ORIENTAÇÃO
Transcreva sem qualquer alteração o trecho do artigo sobre o Orçamento do Estado que abre com as palavras "Constatei, a seguir, uma" e fecha com "mesmo problema nenhum.".

=== EXCERTO APRESENTADO ===

O país já começou a desistir. Vamos ser como a Grécia
As nossas elites parecem estar a perder a cabeça e a compostura, repetem o choradinho da Grécia antes do segundo resgate
Passei a semana a ler e ouvir resmas de comentadores e todos os economistas, os do regime e os outros. A escutar o que diziam os manifestantes que as televisões entrevistaram. A ver como, de repente, uma mensagem no Facebook do Presidente da República transformou em cavaquistas os deputados da esquerda parlamentar e os editorialistas de pena leve. A pasmar com as diatribes de senhores e senhoras de cabelos brancos e responsabilidades passadas, porventura esquecidas. A olhar incrédulo para a pose de indignação de alguns deputados da maioria. A tentar adivinhar onde estão os cortes na despesa de que todos falam e que ninguém identifica. A perceber como muitos, nas nossas elites, lhes puxa o pé para a chinela, mal percebem que, desta vez, também lhes tocou uma parte séria dos cortes. Foi deprimente. Está a ser deprimente.
Constatei uma unanimidade fácil: são todos contra o Orçamento do Estado. Não surpreende: é um orçamento de quem está encurralado. E também estão todos indignados com o aumento de impostos. Na verdade, quem pode ser a favor deste saque fiscal? Eu também sou contra, eu também consigo antecipar mais um novo corte no consumo interno e mais dificuldades para as empresas que vivem do mercado doméstico. Nem preciso de perder tempo a fazer contas ao modelo econométrico que relaciona austeridade com recessão: o aumento anunciado da carga fiscal será sempre mau para a economia e será sempre muito difícil de reverter.
Constatei, a seguir, uma dificuldade. Ninguém disse como se podia fazer de outra forma e, ao mesmo tempo, cumprir o memorando de entendimento com a troika. Nem sequer os que, como Paulo Portas, querem estar ao mesmo tempo com o Governo e contra o Governo. O melhor que se consegue é encontrar quem admita que sem outro entendimento com a troika restam poucas alternativas ao primeiro-ministro e ao ministro das Finanças. São os que defendem que se deve renegociar esse entendimento. É uma posição mais honesta, mas não nos resolve o problema deste Orçamento. E talvez não resolva mesmo problema nenhum.
A actual situação política é paradoxal. Uma maioria que, ideologicamente, é contrária ao aumento dos impostos, promove um crescimento da carga fiscal que a esquerda nunca se atreveu a fazer. Partidos que vivem para ganhar eleições optam por políticas que estão a destruir todas as suas esperanças eleitorais. Não parece fazer sentido. Mais: até há poucas semanas Passos Coelho era descrito como um ideólogo ultraliberal que queria reduzir o Estado ao mínimo; agora é acusado de não cortar o suficiente nos gastos públicos. Também não parece fazer sentido. O que se passa?

=== DADOS FORNECIDOS ===

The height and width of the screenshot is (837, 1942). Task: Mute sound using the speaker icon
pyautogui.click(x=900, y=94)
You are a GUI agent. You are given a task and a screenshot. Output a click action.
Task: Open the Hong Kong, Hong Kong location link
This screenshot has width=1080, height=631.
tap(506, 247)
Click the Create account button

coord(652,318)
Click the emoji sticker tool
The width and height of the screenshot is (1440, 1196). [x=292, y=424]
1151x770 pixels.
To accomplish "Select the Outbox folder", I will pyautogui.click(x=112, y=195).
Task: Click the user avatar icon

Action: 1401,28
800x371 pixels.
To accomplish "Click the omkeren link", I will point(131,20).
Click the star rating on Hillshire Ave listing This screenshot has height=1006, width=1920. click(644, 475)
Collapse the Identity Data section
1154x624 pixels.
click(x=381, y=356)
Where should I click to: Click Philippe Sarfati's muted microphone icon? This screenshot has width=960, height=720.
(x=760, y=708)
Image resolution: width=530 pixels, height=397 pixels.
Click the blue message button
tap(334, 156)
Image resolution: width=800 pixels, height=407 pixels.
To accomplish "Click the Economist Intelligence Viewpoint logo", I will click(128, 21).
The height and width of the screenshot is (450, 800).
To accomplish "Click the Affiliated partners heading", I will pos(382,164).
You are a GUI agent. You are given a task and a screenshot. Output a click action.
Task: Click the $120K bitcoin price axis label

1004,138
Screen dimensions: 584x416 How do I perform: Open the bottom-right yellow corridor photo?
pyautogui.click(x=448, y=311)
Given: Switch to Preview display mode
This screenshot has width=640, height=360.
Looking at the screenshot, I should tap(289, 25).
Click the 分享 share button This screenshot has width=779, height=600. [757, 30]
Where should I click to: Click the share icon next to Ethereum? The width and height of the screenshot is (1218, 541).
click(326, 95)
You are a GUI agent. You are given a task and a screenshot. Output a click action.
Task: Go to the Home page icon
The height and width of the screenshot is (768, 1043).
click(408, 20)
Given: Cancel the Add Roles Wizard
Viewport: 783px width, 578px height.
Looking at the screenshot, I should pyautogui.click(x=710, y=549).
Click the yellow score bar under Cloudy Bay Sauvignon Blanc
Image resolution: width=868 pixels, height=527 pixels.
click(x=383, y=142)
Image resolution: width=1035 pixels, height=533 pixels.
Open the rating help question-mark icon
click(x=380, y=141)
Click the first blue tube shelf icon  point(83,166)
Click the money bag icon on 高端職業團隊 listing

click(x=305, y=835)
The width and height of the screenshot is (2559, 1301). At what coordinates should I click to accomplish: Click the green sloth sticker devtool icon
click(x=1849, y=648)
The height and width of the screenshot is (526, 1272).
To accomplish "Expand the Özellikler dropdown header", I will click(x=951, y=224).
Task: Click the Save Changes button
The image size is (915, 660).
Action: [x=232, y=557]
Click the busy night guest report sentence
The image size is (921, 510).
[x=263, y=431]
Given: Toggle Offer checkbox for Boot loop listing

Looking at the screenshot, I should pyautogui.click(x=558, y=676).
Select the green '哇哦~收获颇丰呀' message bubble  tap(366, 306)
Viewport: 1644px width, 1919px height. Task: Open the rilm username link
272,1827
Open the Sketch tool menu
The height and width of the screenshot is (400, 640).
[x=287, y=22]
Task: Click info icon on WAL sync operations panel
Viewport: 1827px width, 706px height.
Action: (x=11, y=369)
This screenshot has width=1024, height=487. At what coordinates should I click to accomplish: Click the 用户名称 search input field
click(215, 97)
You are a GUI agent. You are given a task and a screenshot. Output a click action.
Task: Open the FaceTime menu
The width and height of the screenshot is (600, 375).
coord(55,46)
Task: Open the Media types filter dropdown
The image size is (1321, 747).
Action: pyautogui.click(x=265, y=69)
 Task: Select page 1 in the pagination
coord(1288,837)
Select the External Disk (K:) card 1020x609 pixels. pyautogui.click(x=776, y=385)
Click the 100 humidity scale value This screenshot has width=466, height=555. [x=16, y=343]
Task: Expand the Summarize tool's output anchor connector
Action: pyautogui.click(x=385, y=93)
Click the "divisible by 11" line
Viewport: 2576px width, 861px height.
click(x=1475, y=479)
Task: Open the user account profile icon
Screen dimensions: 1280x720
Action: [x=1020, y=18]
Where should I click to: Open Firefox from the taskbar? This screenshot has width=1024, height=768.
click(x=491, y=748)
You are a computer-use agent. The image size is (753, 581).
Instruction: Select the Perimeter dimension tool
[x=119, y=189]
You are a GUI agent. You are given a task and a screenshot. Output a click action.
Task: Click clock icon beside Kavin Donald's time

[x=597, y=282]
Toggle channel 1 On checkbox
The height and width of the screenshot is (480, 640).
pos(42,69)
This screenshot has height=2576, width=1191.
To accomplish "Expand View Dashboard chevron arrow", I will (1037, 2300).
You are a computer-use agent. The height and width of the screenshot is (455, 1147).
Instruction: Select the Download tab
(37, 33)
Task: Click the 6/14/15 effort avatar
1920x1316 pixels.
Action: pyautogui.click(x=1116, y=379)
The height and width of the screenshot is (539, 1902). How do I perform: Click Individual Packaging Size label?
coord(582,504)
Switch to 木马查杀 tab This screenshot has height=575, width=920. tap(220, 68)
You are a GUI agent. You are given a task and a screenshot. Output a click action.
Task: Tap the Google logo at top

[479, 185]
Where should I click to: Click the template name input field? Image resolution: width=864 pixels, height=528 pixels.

===

RESULTADO CORRETO
Constatei, a seguir, uma dificuldade. Ninguém disse como se podia fazer de outra forma e, ao mesmo tempo, cumprir o memorando de entendimento com a troika. Nem sequer os que, como Paulo Portas, querem estar ao mesmo tempo com o Governo e contra o Governo. O melhor que se consegue é encontrar quem admita que sem outro entendimento com a troika restam poucas alternativas ao primeiro-ministro e ao ministro das Finanças. São os que defendem que se deve renegociar esse entendimento. É uma posição mais honesta, mas não nos resolve o problema deste Orçamento. E talvez não resolva mesmo problema nenhum.